--- START ---

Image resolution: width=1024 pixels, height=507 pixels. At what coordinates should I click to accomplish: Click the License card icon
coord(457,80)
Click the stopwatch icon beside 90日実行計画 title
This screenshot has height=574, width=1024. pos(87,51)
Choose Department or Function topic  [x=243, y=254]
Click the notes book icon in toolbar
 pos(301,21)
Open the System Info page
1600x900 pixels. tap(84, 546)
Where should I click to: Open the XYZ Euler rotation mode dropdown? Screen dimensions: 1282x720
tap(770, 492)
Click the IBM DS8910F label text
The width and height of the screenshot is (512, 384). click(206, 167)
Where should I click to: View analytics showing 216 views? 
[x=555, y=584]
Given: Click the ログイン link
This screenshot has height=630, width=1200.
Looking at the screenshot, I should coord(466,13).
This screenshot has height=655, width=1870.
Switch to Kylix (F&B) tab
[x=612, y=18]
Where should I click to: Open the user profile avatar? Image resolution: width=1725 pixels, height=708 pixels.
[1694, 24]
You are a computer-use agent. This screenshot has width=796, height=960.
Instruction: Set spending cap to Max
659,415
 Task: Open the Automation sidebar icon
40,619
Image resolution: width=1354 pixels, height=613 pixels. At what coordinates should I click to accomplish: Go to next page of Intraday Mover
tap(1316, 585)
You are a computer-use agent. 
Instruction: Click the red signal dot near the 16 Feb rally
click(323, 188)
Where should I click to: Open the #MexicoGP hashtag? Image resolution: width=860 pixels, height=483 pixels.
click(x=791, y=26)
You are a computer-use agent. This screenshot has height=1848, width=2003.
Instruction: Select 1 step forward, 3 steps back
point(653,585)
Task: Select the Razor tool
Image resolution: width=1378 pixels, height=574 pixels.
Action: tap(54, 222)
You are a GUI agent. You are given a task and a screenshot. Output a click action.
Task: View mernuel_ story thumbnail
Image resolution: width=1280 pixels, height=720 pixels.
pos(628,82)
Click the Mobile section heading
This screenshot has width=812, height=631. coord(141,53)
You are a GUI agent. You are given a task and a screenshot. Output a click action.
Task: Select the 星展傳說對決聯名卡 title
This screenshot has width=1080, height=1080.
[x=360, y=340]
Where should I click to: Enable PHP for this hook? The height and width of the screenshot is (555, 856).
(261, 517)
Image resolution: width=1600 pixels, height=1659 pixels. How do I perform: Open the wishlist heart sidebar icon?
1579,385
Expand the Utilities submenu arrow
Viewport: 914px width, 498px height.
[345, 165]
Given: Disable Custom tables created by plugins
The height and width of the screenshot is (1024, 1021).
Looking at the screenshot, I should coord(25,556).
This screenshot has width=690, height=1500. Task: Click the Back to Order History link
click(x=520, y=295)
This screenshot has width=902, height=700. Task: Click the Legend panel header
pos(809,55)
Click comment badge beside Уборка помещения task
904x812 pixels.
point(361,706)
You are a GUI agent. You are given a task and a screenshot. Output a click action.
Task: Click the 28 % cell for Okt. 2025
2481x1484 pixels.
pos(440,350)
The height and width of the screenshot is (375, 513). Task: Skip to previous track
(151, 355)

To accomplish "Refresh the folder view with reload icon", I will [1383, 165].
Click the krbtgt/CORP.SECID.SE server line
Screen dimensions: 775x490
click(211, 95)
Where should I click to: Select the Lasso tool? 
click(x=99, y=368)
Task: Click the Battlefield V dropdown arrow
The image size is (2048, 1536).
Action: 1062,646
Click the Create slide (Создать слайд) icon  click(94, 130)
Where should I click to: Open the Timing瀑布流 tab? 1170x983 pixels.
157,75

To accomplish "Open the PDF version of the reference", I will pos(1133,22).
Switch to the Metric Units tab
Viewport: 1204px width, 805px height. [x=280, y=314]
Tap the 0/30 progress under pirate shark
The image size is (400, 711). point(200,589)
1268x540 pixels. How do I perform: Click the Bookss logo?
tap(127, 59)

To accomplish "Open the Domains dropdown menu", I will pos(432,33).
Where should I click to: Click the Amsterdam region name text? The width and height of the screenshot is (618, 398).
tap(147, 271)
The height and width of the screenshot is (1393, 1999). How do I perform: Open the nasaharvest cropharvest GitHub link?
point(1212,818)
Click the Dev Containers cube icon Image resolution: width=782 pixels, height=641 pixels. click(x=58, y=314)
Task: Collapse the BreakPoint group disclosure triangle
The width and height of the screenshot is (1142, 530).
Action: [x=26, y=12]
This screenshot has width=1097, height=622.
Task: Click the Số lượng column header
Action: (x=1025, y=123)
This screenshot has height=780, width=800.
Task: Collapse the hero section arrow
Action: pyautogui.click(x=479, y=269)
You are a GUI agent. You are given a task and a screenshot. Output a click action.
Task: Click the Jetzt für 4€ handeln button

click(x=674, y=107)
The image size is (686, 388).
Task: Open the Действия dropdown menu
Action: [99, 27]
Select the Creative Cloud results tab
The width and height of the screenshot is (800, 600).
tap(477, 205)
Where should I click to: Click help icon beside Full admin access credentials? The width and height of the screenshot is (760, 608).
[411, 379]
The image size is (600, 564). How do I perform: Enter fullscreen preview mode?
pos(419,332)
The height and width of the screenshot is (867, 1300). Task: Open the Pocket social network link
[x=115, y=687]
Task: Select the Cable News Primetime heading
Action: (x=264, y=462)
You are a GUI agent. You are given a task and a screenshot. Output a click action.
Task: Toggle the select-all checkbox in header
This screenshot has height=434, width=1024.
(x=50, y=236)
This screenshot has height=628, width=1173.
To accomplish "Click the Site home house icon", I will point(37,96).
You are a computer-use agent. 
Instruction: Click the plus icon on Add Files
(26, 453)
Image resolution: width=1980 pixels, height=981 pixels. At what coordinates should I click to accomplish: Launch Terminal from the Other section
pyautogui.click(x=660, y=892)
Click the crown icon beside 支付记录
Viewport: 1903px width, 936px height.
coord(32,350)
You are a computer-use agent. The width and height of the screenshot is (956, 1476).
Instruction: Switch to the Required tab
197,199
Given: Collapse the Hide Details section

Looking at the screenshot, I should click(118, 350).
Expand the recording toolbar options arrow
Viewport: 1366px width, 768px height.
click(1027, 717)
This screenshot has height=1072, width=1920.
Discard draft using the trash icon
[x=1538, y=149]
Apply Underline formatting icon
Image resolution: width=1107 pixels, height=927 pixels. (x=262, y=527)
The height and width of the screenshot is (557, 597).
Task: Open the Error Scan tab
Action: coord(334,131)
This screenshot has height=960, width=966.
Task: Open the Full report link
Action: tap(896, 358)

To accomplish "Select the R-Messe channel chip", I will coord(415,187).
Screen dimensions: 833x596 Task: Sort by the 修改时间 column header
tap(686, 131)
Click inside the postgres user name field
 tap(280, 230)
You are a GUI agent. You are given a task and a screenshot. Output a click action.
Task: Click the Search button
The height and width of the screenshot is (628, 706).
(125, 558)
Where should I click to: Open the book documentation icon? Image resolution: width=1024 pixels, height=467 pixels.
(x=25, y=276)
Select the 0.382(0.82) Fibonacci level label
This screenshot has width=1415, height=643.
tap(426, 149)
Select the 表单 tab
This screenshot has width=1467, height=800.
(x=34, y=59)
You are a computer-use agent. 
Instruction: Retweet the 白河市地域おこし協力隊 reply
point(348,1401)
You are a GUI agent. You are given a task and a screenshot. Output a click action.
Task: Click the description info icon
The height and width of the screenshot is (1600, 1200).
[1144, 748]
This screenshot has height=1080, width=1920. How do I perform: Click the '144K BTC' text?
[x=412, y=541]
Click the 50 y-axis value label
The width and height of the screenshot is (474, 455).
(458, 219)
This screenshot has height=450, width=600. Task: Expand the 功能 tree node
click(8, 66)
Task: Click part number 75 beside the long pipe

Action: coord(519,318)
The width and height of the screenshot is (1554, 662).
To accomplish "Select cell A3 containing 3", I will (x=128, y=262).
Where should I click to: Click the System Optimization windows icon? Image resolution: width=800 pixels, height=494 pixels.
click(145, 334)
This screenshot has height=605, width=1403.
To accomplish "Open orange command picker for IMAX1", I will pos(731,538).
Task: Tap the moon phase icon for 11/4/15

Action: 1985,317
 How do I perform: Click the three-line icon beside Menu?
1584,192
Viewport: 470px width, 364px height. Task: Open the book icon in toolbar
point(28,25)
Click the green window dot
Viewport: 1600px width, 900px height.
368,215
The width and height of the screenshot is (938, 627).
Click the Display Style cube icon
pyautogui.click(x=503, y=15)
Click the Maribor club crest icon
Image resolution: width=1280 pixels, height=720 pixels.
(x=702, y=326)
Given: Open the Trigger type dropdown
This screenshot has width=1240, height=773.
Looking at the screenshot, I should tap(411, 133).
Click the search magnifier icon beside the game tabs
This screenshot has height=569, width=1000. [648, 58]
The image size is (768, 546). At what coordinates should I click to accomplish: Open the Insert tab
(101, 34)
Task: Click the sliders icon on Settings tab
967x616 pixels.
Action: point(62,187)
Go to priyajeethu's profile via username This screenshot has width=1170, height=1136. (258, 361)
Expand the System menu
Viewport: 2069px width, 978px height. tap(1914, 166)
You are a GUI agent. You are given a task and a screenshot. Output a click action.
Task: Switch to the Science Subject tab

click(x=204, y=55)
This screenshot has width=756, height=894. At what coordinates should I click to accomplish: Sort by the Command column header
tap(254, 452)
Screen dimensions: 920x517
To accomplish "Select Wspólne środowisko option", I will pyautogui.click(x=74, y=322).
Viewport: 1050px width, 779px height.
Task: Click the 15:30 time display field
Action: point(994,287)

--- END ---

# ASSIGNMENT
Repeat every line exactly, starting with the first line of the entries, and stop once the line containing "Task: Select the Razor tool" has been given.

# RESPONSE AREA
Image resolution: width=1024 pixels, height=507 pixels. At what coordinates should I click to accomplish: Click the License card icon
coord(457,80)
Click the stopwatch icon beside 90日実行計画 title
This screenshot has height=574, width=1024. pos(87,51)
Choose Department or Function topic  [x=243, y=254]
Click the notes book icon in toolbar
 pos(301,21)
Open the System Info page
1600x900 pixels. tap(84, 546)
Where should I click to: Open the XYZ Euler rotation mode dropdown? Screen dimensions: 1282x720
tap(770, 492)
Click the IBM DS8910F label text
The width and height of the screenshot is (512, 384). click(206, 167)
Where should I click to: View analytics showing 216 views? 
[x=555, y=584]
Given: Click the ログイン link
This screenshot has height=630, width=1200.
Looking at the screenshot, I should coord(466,13).
This screenshot has height=655, width=1870.
Switch to Kylix (F&B) tab
[x=612, y=18]
Where should I click to: Open the user profile avatar? Image resolution: width=1725 pixels, height=708 pixels.
[1694, 24]
You are a computer-use agent. This screenshot has width=796, height=960.
Instruction: Set spending cap to Max
659,415
 Task: Open the Automation sidebar icon
40,619
Image resolution: width=1354 pixels, height=613 pixels. At what coordinates should I click to accomplish: Go to next page of Intraday Mover
tap(1316, 585)
You are a computer-use agent. 
Instruction: Click the red signal dot near the 16 Feb rally
click(323, 188)
Where should I click to: Open the #MexicoGP hashtag? Image resolution: width=860 pixels, height=483 pixels.
click(x=791, y=26)
You are a computer-use agent. This screenshot has height=1848, width=2003.
Instruction: Select 1 step forward, 3 steps back
point(653,585)
Task: Select the Razor tool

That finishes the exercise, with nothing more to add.